À 22h40 - Documentaire - « Pornographie : un jeu d'enfant »
En France, c’est en moyenne à l’âge de 10 ans qu’un enfant est confronté pour la première fois à la pornographie en ligne, sans le moindre filtre. Les conséquences psychologiques et affectives de cette exposition sont dramatiques, les spécialistes parlent de « viol psychique ». A travers les témoignages d’adolescents et de jeunes adultes d’une authenticité rare, ce documentaire décrypte un phénomène nouveau qui prolifère sur la toile, en dehors de tout cadre légal.
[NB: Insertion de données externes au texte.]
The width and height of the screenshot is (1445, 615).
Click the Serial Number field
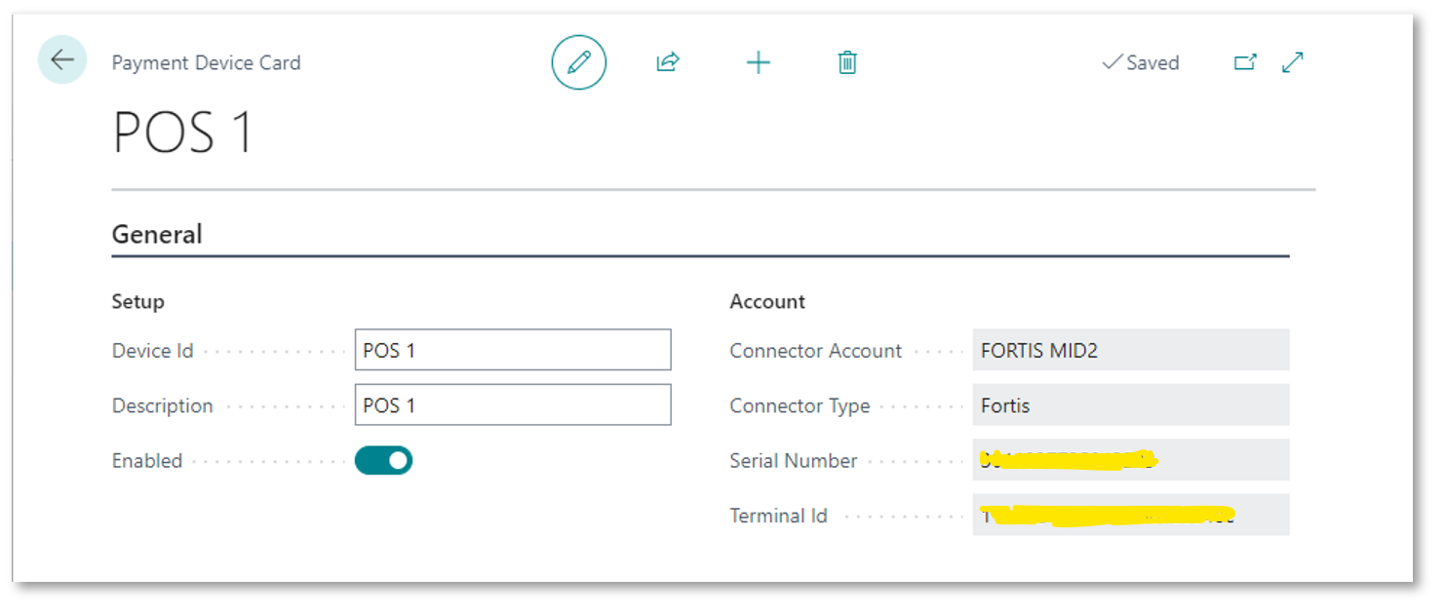1130,460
Anne-Marie Avouac propose un film sensible, à la mise en scène cinématographique. La force des témoignages de Leila (10 ans), ou encore de Valentine ou Dino (15 ans) nous invite à une prise de conscience face à un danger sous-estimé. Le gynécologue Israël Nisand nous interpelle : « Moi je dis qu’une société qui laisse ses enfants en stabulation libre devant ces images-là, sans les accompagner d’une parole des adultes, c’est une véritable barbarie ».
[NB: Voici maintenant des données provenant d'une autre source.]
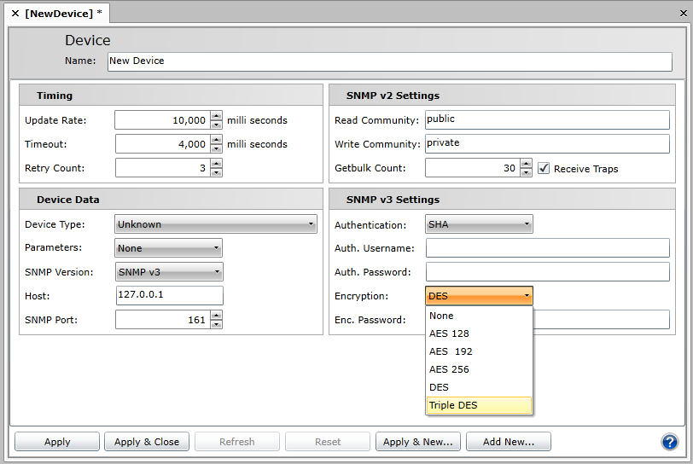
Task: Close the NewDevice tab with X
Action: pos(15,14)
Réalisé par : Anne-Marie Avouac
Produit par : Fabienne Servan Schreiber et Estelle Mauriac
Une production : Cinétévé avec la participation de France Télévisions de la RTBF et de la RTS.
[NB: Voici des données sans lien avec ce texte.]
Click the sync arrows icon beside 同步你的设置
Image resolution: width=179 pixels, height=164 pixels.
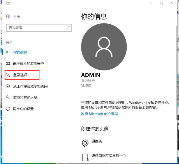pos(8,109)
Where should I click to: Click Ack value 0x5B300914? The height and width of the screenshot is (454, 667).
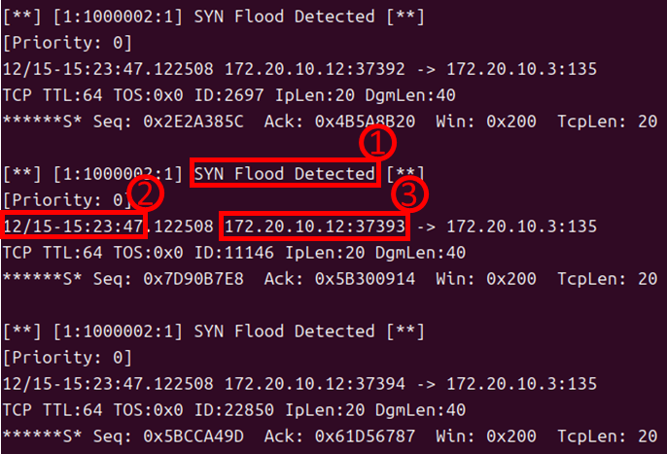(x=365, y=279)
Responsable Société & Géopolitique : Renaud Allilaire
Directrice de l’unité documentaires de France Télévisions : Catherine Alvaresse
À 23h35 - Débat "Pornographie: Jeunesse en danger" présenté par Julian Bugier
Après la diffusion de "Connexion intime", France 2 propose une nouvelle soirée continue animée par Julian Bugier.
Aujourd’hui il suffit d’un clic pour avoir accès gratuitement à un contenu pornographique, alors que la loi l’interdit aux moins de 18 ans. Alors à partir de quel âge et de quelle manière faut-il parler avec nos enfants des vidéos pornographiques sur lesquelles ils peuvent tomber ?
Julian Bugier donnera la parole à des jeunes qui témoigneront de leur rapport à la pornographie. Il accueillera aussi à des médecins, psychothérapeutes et professionnels de l’enfance qui alertent sur les dangers de l’exposition précoce à la pornographie et demandent aux pouvoirs publics de réagir face à l’accès de plus en plus banalisé à ces images illégales.
Sur FRANCE TV ÉDUCATION :
Dangers du porno : comment protéger les ados ?
Informer, décrypter, mettre en garde, libérer la parole, tels sont les objectifs de Dangers du porno : comment protéger les ados ?, 5 modules pédagogiques de 5 à 7 minutes réalisés par Anne-Marie Avouac en complément du documentaire de France 2 Pornographie : un jeu d’enfant et bientôt en ligne sur education.francetv.fr
Informer ? Oui, les parents et les communautés éducatives qui sous-estiment souvent la facilité avec laquelle les enfants peuvent accéder aux images pornographiques.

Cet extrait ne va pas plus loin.